====== Sumber

Refleksi Isu Alam di Pesta Seni Rupa Jakarta Biennale 2024
04 November 2024 |
22:00 WIB
Sebuah instalasi pohon menyergap mata pengunjung di Taman Ismail Marzuki, Jakarta (TIM). Di salah satu sudut galeri Emiria Soenassa, karya bertajuk Pohon Cerita itu, menampilkan visual yang unik dan memikat. Rantingnya yang kering menumbuhkan dedaunan kertas berbentuk hati dengan berbagai warna.
Syahdan, seorang pengunjung menuliskan sesuatu di dedaunan tersebut. Ada yang menuliskan kerisauan hati, harapan terhadap pemerintahan baru, hingga bagaimana publik menyikapi perubahan iklim. Arkian, sang empu tulisan, menggantungkan daun tersebut di ranting-ranting yang meranggas.
Baca juga: Eksplorasi Bahasa Cinta yang Menggugah di Pameran Art Love U Fest 2024
Menjadi salah satu karya bertumbuh, instalasi berukuran 1,8x1,5 meter itu menghadirkan berbagai cerita untuk mengajak audiens melakukan refleksi. Termasuk untuk saling berbagi keresahan secara anonim, dalam mendapatkan solusi, dan resolusi yang dialami oleh masyarakat dalam memaknai hidup.
Bukan pertama kalinya, pohon sebagai metafora kehidupan dijadikan medium karya seni. Seniman Tim Knowles, misalnya, pernah membuat proyek bertajuk Tree Drawings, di mana sang seniman meletakkan sejumlah kuas pada ranting pohon, dan di dekatnya ada kanvas. Angin dan cuaca, kemudian membantu pohon-pohon itu menggambar.
Lain waktu, sineas Wong Kar Wai juga memasukan sebuah dialog dalam filmnya, In the Mood for Love (2000). Ah Ping, salah satu karakter dalam film tersebut, menarasikan lambang pepohonan sebagai tempat terakhir seseorang menyimpan rahasia, dengan membisikkannya ke sebuah pohon yang dilubangi, lalu menyumpalnya dengan lumpur.
Pohon Cerita dari Komunitas Paseban, hanyalah satu dari puluhan karya yang dipamerkan di Galeri Emiria Soenassa, S. Sudjojono, dan dan Oesman Effendi, TIM, Jakarta. Di tiga hall itu, karya reflektif lain, yang masih bertalian dengan isu ekologi dan keanekaragaman hayati lainnya berjudul Gamam Lambung, Ganar Layung, dari Kolektif Setali.
Dibuat dengan material kain perca, dan bahan daur ulang lain, instalasi ini mengimak lanskap laut dan berbagai biota alam bawah dasar laut yang eksotis. Perca kain yang dianyam, dijalin, dan dipiuh sedemikian rupa, seolah menggambarkan keseimbangan ekosistem laut, seperti karang, padang lamun, dan ikan-ikan, yang terbebas dari sampah.

============

Tugas yang Diminta:
[1] Tentukan apakah setiap pernyataan berikut sesuai dengan artikel Jakarta Biennale. Jawab ya atau tidak, lalu kutip kata-kata dari artikel yang menjadi dasarnya.
(a) Instalasi Pohon Cerita berukuran 1,8x1,5 meter.
(b) Pohon Cerita merupakan karya Kolektif Setali.
(c) Instalasi Gamam Lambung, Ganar Layung dibuat dari kain perca dan bahan daur ulang lain.
[2] Lanjutkan artikel Jakarta Biennale mulai dari kalimat terakhirnya.
Daftar berikut tidak berhubungan dengan artikel Jakarta Biennale.

====== Blok Data

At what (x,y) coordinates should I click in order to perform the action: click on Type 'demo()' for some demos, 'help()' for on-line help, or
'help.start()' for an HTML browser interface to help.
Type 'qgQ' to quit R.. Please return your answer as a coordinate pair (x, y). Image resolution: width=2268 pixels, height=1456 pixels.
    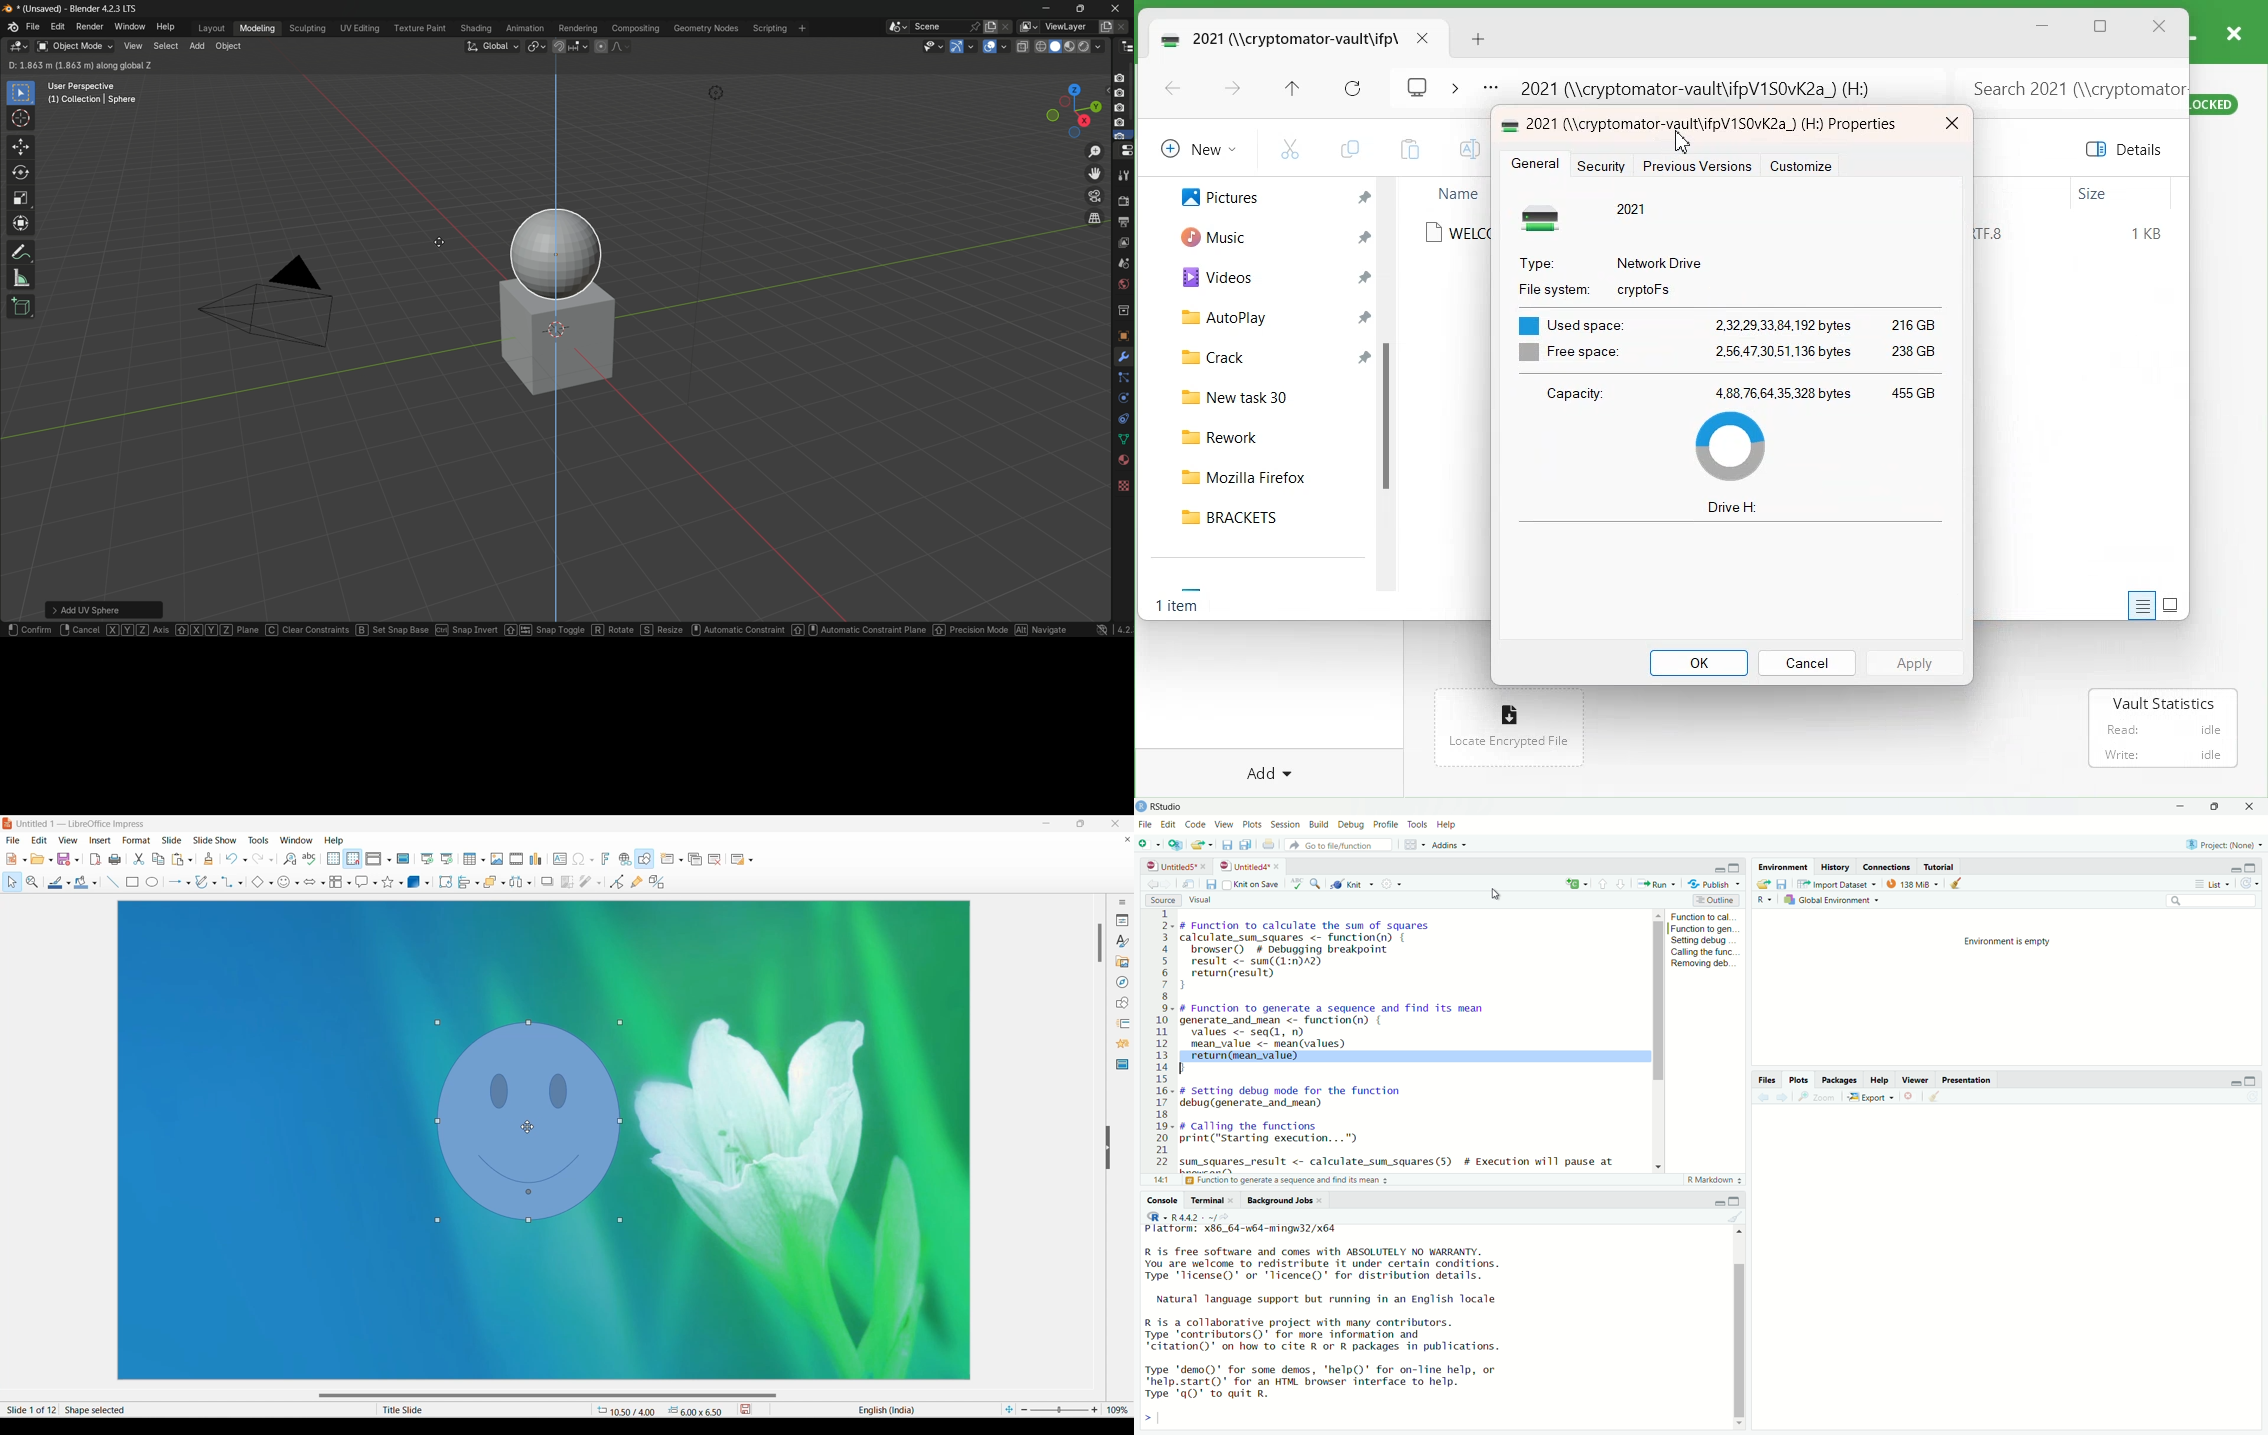
    Looking at the image, I should click on (1344, 1383).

============

Daftar Jawaban:
[1]
(a) Ya: "instalasi berukuran 1,8x1,5 meter itu"
(b) Tidak: "Pohon Cerita dari Komunitas Paseban"
(c) Ya: "Dibuat dengan material kain perca, dan bahan daur ulang lain"

[2]
Sudah bukan menjadi rahasia lagi jika manusia menjadi penyumbang terbesar sampah di lautan, dan terus menjadi masalah hingga sekarang. World Population Review memperkirakan, sekitar 4,8 hingga 12,7 juta metrik ton plastik masuk ke laut setiap tahunnya. Diperkirakan, pada 2050 akan ada 12 miliar ton sampah plastik di lingkungan hidup manusia.
Gagasan segar juga muncul dari Anisa Nabilla Khairo yang berkolaborasi dengan Rumah Cikaramat. Seniman asal Padang, Sumatera Barat itu, membuat karya bertajuk Alam Takambang Jadi Guru, setelah melakukan residensi di Kampung Cikaramat, Jawa Barat. Menggabungkan material-konsep tradisi dan modern, Anisa membuat instalasi yang khas dan menarik.
Pada bagian awal, kita akan melihat piring-piring berjajar di atas kain dan anyaman bambu. Di atas piring, alih-alih menyajikan makanan, sang seniman justru menghamparkan arsip dokumentasi foto, saat dia hampir sebulan menyerap pengetahuan lokal di sana saat mengeksplorasi hubungan antara alam, tubuh, dan pengetahuan.
"Alam Takambang Jadi Guru, buat saya adalah pedoman agar bisa menyiasati ruang, medium, dan ide dalam berkarya. Alangkah bahagianya jika memiliki 'studio' sehamparan Kampung Cikaramat, dengan medium yang kaya dan beragam, serta terus berkembang karena kepedulian bersama," katanya.
Berbeda dari tahun sebelumnya, Jakarta Biennale 2024 memang dihelat dengan lebih meriah, baik dari ide, hingga aktualisasi pengkaryaan. Memasuki perhelatan ke-18, ekshibisi kali ini juga digelar dengan melibatkan 20 kolektif dan entitas seni di yang tergabung dalam Majelis Jakarta.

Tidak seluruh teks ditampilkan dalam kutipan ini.